Recommended Parenting Books:
Childhood Unbound: Saving Our Kids’ Best Selve- Confident Parenting in a World of Change by Ron Taffel, Ph.D.
The Whole-Brain Child by Daniel J. Siegel, M.D. and Tina Payne Bryson, Ph.D.
No-Drama Discipline by Daniel J. Siegel, M.D. and Tina Payne Bryson, Ph.D.

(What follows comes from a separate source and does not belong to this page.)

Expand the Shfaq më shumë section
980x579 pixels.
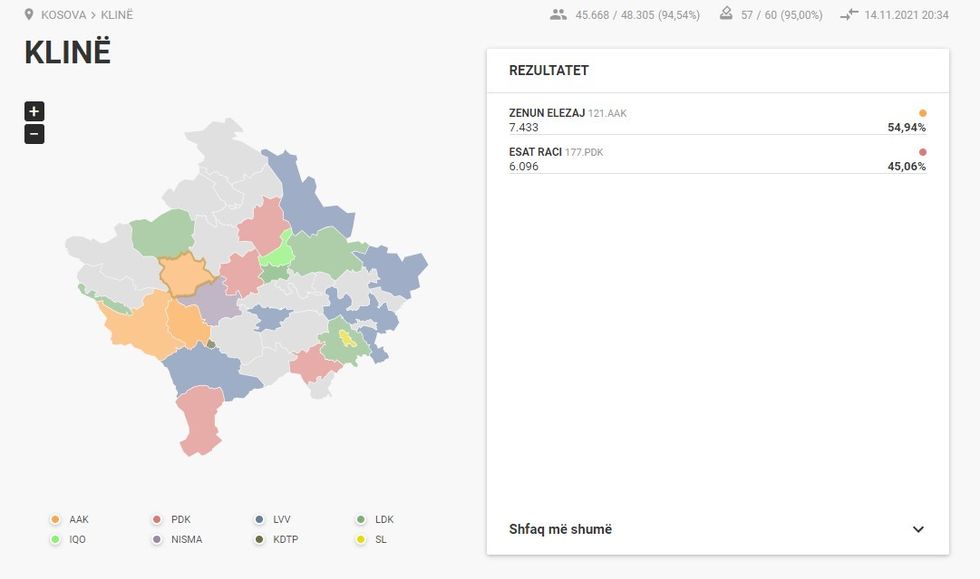pos(560,529)
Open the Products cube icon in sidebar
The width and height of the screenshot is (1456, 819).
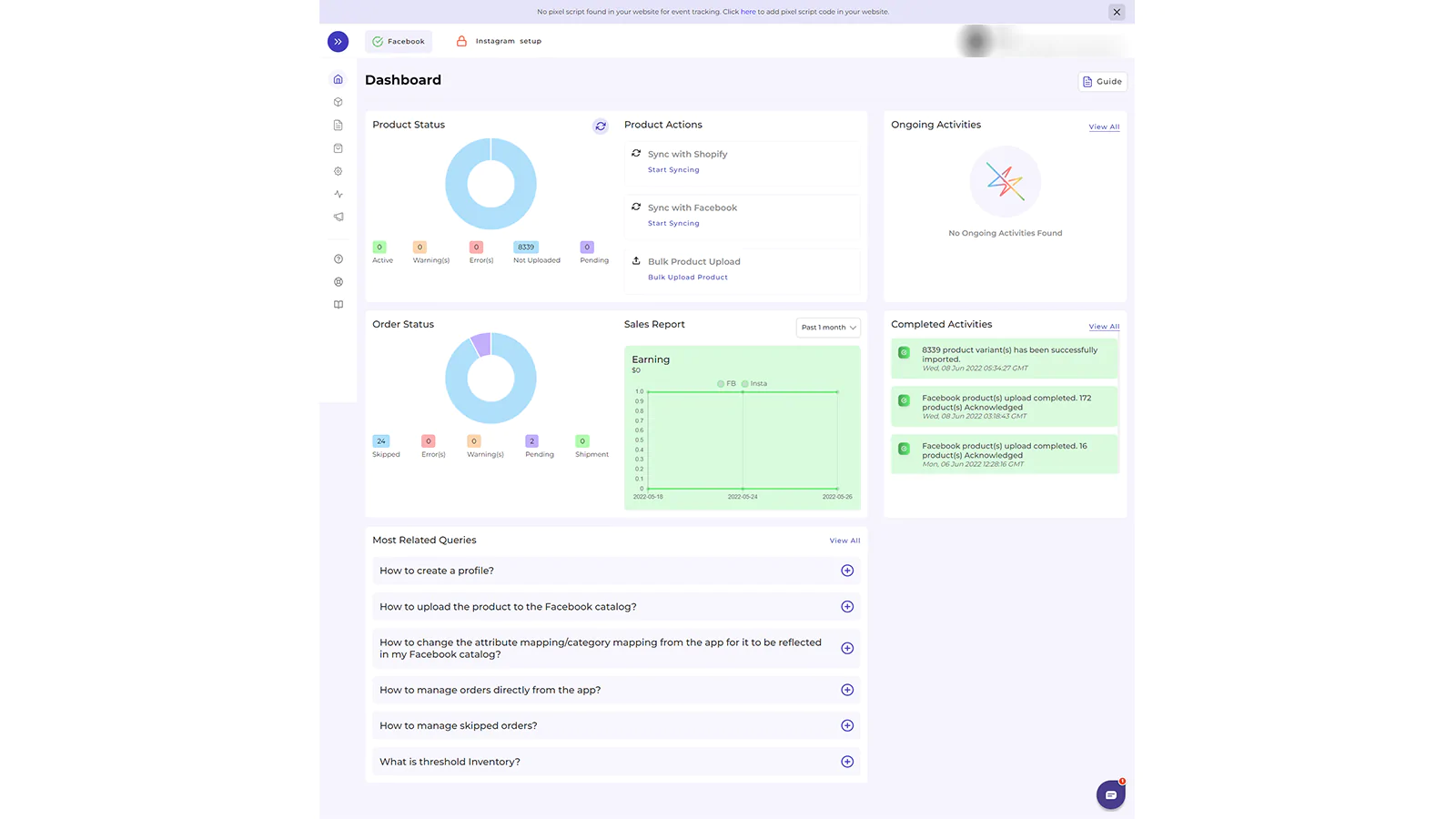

Yardsticks: Children in the Classroom Ages 4-14 by Chip Woods
Recommended Children’s Books:
Don’t Let the Pigeon Drive the Bus and all the Pigeon books by Mo Willems
All Pete the Cat books by Kimberly and James Dean
When looking for toys, look for unstructured materials with which a child can impose his own patterns as he/she wishes and matures. For example, unit blocks – there is nothing more useful for creative play and learning – “manipulatives” whose pieces and shapes can be combined in many ways, stuffed animals and dolls – buy them as companions and comforters, not for fashionable outfits or mechanical tricks. Emphasize the benefits of “true toys” instead of passive toys that require little imagination.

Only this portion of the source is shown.